The overall product is quite striking in the flesh and extremely well-finished in a conventional sense – it seems like an assembled kit of exceedingly high-quality bits. Jes makes no bones about the intended buyer: “It's somebody with a dedicated medium-to-large size listening space, who favours a natural and uncoloured voicing and isn't prepared to compromise on speed, dynamics and detail.”

Kerr Acoustic K200 Review

You will need a powerful amplifier, ideally of around 150W RMS per channel or higher. It's not that a lower-powered design can't drive the K200; instead, it may not dynamically get the best out of it. Nominal impedance is an amp-friendly 8 ohms, and sensitivity is claimed to be 91dB (2.83V/1m). Frequency response is 22Hz to 45kHz. My review system comprised of a Sony TAE-86B preamplifier and Sony TAN-86B power amp (18W RMS per channel in Class A mode, 2x 90W RMS in Class AB), and also an MF Audio Silver Passive Preamplifier driving a World Audio K5881 valve power amplifier. Sources were a Chord Hugo TT2/M Scaler DAC and Marantz TT-1000/SME V/Lyra Delos turntable compliment.
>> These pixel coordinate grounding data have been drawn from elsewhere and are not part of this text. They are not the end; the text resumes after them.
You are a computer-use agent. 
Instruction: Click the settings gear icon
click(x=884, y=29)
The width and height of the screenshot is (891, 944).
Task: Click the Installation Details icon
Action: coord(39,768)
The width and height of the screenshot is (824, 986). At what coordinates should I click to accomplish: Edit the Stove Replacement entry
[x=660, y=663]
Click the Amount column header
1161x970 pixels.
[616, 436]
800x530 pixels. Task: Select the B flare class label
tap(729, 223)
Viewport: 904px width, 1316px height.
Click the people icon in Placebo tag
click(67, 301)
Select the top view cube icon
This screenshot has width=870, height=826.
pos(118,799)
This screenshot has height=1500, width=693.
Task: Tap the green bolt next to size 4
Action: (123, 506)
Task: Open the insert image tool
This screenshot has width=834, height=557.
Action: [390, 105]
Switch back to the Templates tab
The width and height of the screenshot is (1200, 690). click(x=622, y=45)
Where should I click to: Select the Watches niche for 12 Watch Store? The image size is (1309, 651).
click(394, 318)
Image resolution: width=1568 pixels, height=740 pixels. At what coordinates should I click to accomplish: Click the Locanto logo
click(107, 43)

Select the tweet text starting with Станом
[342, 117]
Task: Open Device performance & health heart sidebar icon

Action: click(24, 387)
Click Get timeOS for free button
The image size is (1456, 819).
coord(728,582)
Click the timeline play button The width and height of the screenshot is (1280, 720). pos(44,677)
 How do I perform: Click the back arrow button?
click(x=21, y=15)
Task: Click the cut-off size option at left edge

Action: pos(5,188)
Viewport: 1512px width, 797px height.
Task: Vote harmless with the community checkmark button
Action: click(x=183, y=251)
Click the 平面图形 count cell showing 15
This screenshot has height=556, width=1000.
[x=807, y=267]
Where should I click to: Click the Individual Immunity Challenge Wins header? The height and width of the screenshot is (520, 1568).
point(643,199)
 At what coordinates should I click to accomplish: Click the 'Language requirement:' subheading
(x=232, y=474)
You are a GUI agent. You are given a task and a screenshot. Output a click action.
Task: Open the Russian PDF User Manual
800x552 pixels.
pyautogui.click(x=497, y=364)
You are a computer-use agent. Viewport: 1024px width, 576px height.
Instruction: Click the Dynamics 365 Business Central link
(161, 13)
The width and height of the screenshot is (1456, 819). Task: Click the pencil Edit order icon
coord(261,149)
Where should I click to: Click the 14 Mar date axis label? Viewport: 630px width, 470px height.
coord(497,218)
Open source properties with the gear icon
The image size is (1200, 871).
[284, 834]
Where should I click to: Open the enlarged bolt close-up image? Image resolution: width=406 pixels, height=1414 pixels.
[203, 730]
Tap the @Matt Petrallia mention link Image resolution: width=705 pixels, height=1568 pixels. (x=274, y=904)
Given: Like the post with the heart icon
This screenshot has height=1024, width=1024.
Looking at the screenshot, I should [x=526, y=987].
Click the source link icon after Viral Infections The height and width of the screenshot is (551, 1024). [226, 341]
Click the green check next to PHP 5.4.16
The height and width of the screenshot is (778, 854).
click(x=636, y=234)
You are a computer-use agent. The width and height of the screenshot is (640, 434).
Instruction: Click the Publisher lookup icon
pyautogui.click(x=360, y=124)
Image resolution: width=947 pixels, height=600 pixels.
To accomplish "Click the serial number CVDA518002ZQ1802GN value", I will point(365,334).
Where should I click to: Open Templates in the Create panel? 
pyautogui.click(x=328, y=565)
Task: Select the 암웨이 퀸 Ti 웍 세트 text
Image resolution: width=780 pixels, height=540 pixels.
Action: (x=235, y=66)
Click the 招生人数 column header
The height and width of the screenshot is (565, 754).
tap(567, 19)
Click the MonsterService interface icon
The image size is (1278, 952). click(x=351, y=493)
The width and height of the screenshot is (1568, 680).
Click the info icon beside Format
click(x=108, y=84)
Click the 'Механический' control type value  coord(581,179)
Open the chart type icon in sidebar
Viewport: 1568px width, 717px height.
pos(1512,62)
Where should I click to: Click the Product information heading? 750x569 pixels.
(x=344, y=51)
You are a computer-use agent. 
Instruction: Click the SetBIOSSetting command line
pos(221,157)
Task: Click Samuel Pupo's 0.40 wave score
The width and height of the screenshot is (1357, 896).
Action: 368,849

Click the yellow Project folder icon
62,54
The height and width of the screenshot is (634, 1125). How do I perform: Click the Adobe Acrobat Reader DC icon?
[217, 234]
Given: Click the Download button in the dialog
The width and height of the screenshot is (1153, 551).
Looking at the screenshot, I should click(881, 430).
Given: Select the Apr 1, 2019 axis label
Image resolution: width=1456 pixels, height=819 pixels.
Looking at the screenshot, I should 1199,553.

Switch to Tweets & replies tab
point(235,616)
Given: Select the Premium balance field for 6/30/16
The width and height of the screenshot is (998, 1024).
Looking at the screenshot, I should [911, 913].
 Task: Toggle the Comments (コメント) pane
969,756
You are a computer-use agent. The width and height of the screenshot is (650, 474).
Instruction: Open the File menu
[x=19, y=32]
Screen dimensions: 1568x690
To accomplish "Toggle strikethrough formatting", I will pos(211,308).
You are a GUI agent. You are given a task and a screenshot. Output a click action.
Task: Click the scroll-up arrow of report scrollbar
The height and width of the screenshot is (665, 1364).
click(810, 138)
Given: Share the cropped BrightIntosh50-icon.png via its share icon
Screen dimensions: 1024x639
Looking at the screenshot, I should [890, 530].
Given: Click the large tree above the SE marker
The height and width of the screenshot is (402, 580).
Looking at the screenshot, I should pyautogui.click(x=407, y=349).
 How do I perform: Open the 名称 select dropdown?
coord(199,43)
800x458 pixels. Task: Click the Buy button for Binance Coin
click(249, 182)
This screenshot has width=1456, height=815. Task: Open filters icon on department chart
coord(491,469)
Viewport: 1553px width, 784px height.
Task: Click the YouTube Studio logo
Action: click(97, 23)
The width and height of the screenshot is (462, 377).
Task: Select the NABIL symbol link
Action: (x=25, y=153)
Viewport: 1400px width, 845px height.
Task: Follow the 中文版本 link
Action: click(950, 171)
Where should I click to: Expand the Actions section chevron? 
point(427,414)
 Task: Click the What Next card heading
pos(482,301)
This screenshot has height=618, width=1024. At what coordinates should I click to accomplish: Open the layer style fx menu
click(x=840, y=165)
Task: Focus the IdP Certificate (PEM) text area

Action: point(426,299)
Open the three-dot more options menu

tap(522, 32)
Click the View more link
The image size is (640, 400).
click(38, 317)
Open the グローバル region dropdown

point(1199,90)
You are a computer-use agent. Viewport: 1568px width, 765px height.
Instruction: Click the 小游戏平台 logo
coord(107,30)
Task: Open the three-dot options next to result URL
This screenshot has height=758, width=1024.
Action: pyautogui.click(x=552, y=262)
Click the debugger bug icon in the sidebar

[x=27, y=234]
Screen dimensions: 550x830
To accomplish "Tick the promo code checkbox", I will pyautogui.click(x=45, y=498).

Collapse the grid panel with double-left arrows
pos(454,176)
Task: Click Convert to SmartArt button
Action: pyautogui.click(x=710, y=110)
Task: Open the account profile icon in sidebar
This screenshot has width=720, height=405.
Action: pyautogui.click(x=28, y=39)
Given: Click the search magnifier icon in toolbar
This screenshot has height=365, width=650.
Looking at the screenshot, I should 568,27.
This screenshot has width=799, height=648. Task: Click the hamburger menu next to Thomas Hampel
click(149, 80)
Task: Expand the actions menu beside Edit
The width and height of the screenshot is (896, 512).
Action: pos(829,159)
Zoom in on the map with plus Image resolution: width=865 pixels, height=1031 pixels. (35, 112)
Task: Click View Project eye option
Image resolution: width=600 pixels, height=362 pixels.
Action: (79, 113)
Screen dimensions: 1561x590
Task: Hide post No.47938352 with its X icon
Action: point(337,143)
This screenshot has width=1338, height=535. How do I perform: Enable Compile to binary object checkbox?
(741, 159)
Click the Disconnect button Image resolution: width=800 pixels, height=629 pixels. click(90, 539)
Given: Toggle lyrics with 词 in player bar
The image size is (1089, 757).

Think of the Kerr Acoustics K200 as a large JBL, ATC or PMC in an expensive suit. It has all the physicality and clout of the aforementioned old-school 'professional monitors' – big bangers, as I call them – but with added polish and sophistication. It's quite an intoxicating combination, as classic wide baffle monitors have two things I love about them. First is a sense of effortlessness when delivering vast tracts of bass at high listening levels – and an associated lack of compression further up the frequency range. Secondly is their sort of devil-may-care attitude; they're a sort of 'Hell's Angels' of the loudspeaker world and wouldn't be seen dead fraternising with fancy, perfumed and polished B&W 800 Series types!

Kerr Acoustic K200 Review

The K200 somehow bridges these two categories, thanks to the superb ribbon tweeter plus the excellent drive unit matching achieved by the designer. There are no spots where the speaker screams out at you. The combination of that Volt dome midrange – with its excellent accuracy and dispersion – plus the ribbon high-frequency unit – its incredible delicacy thanks to its superbly light diaphragm – is quite a thing to hear. Factor in one of the best big bass drivers in the business, working very well in tandem with a properly implemented transmission line, and you've got big audio dynamite.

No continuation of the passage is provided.